Gholamreza Taj-Gardoon, chef de la Commission parlementaire du budget et de la planification du régime, a récemment déclaré : « Dans un atelier de tissage de tapis d’une ville, 40 à 50 femmes âgées travaillaient. Leurs mains étaient gonflées et blessées, et elles ne gagnaient que de 1,9 à 3 millions de tomans (soit 45 à 70 USD) par mois, sans aucune assurance. » (Site d’État Bazaar Analysis – 7 juin 2025)
Ces rares aperçus de leur vie — révélés souvent à l’occasion de querelles internes au sein du régime — ne montrent que la partie émergée de l’iceberg en ce qui concerne les souffrances des femmes chefs de famille.

Vulnérabilité généralisée
Outre la pauvreté, les femmes chefs de famille sont confrontées à des risques physiques, psychologiques et sociaux. Soudabeh Najafi, membre du Conseil municipal de Téhéran, a alerté sur le fait que le manque d’opportunités professionnelles et de soutien social expose ces femmes à l’anxiété, la dépression et un profond sentiment d’abandon.
Le fait de vivre dans des zones défavorisées ou marginalisées — où les services urbains et l’accès aux soins, à l’éducation et aux centres culturels sont minimes — les rend encore plus vulnérables. (Agence IRNA – 8 juin 2025)
Le fardeau physique est également lourd.

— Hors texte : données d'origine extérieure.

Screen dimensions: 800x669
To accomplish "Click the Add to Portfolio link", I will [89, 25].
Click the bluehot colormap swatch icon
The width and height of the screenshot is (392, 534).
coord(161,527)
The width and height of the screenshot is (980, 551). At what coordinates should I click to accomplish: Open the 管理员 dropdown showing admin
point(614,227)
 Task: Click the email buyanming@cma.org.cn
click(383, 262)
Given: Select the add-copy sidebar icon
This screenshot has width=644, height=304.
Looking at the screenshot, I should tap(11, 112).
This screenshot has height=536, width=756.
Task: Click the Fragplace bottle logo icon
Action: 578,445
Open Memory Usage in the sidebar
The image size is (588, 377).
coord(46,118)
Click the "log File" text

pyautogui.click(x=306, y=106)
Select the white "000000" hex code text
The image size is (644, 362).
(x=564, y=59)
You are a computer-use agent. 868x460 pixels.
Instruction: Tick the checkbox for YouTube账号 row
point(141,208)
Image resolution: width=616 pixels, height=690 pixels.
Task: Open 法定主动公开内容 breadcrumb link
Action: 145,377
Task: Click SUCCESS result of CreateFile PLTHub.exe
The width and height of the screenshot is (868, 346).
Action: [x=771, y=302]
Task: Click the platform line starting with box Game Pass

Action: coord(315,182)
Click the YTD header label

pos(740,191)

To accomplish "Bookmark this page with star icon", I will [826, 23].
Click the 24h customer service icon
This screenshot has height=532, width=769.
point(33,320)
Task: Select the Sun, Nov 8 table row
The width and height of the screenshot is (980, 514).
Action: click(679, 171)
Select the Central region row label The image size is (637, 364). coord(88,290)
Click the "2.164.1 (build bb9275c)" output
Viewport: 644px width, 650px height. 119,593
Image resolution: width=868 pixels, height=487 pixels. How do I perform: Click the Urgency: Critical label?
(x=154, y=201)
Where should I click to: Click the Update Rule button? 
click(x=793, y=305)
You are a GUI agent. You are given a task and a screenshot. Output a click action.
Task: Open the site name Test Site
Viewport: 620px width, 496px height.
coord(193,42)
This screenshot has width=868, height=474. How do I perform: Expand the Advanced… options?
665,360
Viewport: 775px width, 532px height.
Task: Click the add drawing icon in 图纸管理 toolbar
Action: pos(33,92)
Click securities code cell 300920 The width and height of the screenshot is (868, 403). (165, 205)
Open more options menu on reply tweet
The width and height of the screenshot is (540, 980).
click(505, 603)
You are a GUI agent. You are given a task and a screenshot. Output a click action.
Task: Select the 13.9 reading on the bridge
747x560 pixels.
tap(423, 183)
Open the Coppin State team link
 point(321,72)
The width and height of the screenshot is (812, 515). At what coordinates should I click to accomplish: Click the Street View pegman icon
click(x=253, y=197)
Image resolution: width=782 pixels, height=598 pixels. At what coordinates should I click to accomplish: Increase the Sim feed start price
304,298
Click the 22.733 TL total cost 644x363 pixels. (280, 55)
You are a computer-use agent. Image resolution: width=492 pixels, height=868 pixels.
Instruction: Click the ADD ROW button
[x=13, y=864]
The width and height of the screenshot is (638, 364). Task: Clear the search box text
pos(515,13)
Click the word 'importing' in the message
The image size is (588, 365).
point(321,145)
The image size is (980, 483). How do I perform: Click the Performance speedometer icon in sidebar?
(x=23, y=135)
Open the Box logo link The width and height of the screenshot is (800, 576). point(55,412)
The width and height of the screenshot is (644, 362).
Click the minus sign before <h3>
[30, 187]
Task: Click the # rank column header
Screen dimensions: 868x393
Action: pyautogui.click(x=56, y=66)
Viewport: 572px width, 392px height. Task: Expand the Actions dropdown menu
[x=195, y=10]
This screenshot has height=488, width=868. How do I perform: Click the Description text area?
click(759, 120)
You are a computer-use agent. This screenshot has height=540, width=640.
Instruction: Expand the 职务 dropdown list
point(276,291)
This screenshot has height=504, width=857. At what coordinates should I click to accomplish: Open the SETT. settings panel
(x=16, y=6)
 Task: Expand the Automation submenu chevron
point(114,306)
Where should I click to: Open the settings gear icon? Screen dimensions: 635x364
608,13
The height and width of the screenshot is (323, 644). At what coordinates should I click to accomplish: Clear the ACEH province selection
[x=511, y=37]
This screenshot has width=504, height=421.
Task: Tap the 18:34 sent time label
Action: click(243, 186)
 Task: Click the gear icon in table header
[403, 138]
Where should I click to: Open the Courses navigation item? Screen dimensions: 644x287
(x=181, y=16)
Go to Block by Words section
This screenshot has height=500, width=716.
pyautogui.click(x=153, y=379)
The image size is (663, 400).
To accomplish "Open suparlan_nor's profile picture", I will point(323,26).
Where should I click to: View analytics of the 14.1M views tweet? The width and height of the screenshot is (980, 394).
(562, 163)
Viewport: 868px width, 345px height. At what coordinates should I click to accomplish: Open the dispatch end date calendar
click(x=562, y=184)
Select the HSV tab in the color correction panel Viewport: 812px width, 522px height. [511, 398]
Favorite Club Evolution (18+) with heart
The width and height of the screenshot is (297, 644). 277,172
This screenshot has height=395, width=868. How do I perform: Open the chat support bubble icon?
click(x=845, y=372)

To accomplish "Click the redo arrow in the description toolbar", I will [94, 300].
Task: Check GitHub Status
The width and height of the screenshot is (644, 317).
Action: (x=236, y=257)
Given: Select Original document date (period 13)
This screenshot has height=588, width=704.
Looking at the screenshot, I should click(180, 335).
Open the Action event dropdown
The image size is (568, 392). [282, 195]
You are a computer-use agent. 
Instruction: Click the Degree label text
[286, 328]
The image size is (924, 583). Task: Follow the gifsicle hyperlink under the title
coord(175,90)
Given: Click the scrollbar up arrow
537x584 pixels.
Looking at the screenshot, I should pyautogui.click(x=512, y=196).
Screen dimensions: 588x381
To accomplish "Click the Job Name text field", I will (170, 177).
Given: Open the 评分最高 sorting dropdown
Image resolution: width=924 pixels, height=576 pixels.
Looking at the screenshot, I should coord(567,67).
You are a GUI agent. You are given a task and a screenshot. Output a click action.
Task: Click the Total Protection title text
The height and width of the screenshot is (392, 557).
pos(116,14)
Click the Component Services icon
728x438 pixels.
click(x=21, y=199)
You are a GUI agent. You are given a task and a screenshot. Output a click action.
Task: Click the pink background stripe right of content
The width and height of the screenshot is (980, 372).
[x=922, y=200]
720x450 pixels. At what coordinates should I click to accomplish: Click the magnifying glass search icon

Lors d’une session récente de l’Organisation de bienfaisance du régime consacrée aux femmes chefs de famille, Javad Hosseini, son président, a déclaré que 53 000 femmes âgées vivant seules avaient été recensées dans tout le pays.
Maryam Khakrangin, cheffe par intérim du Bureau de la femme et de la famille de l’organisation, a indiqué que le cancer devenait de plus en plus courant parmi les femmes chefs de famille, expliquant : « C’est prévisible, car les populations vulnérables ont tendance à retarder les traitements. »
Elle a ajouté : « La situation pourrait devenir critique, car ces femmes sont responsables de 212 000 enfants, et si quelque chose leur arrive, nous serons confrontés à une vague d’enfants orphelins. »
Renverser le régime : seul espoir de salut
Les femmes chefs de famille sont le symbole éclatant de l’oppression systémique exercée par le régime clérical sur le peuple iranien. Aborder en profondeur les souffrances qu’elles endurent nécessiterait un discours long et détaillé. Comme le reste de la population, ces femmes ne vivent plus que dans un seul espoir : le renversement du régime clérical, car sous sa domination, aucune amélioration de leur situation n’est envisageable.